UC San Diego

Trichomonas vaginalis is the causative agent of the common sexually transmitted disease, trichomoniasis, which affects more than a hundred million people worldwide. Metronidazole and tinidazole, agents belonging to the 5-nitroheterocyclic class of antimicrobials, are most often used to treat infection, but increased resistance has been reported and adverse effects of the drug can be significant. Consequently, an urgent need exists for the development of novel drug entities against trichomoniasis. Critical for antimicrobial drug development is the demonstration of in vivo efficacy. Murine models of vaginal T. vaginalis infection are often not reliable, while infections with the related bovine pathogen, Tritrichomonas foetus, tend to be more robust, although susceptibility to different antimicrobials might differ from T. vaginalis.

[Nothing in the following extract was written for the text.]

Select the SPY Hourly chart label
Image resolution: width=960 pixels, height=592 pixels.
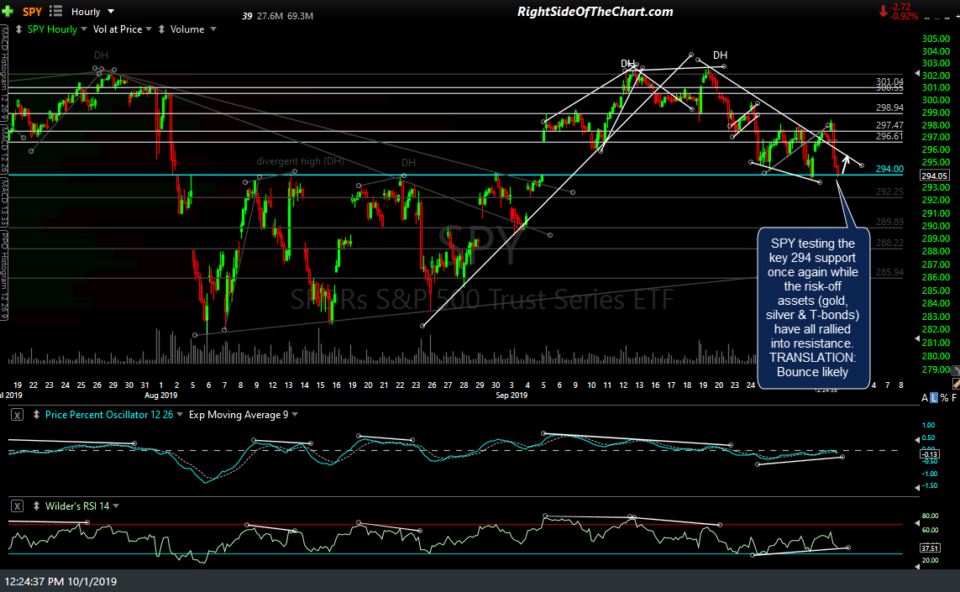click(52, 29)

Here, we explored the utility of T. foetus infection as a surrogate model for drug development against T. vaginalis. Four different T. foetus strains caused robust vaginal infection in young mice, while none of four diverse T. vaginalis strains did. Comparison of drug susceptibility profiles revealed that T. foetus and T. vaginalis were similarly susceptible to a range of 5-nitroheterocyclic and gold(I) compounds. By comparison, proteasome inhibitors were 10- to 15-fold less active against T. foetus than T. vaginalis, although one of the proteasome inhibitors, bortezomib, had low micromolar activity or better against multiple strains of both trichomonads. Different strains of T. foetus were used to demonstrate the utility of the murine vaginal infection models for in vivo efficacy testing, including for bortezomib and a gold(I) compound. The differences in susceptibility to proteasome inhibitors may be partially explained by differences in the proteasome subunit sequences between the two trichomonads, although the functional relevance of the proteasome was similar in both organisms. These findings indicate that T. foetus can serve as a reliable surrogate model for T. vaginalis in vitro and in murine infections in vivo, but caution must be exercised for specific drug classes with targets, such as the proteasome, that may display genetic divergence between the trichomonads.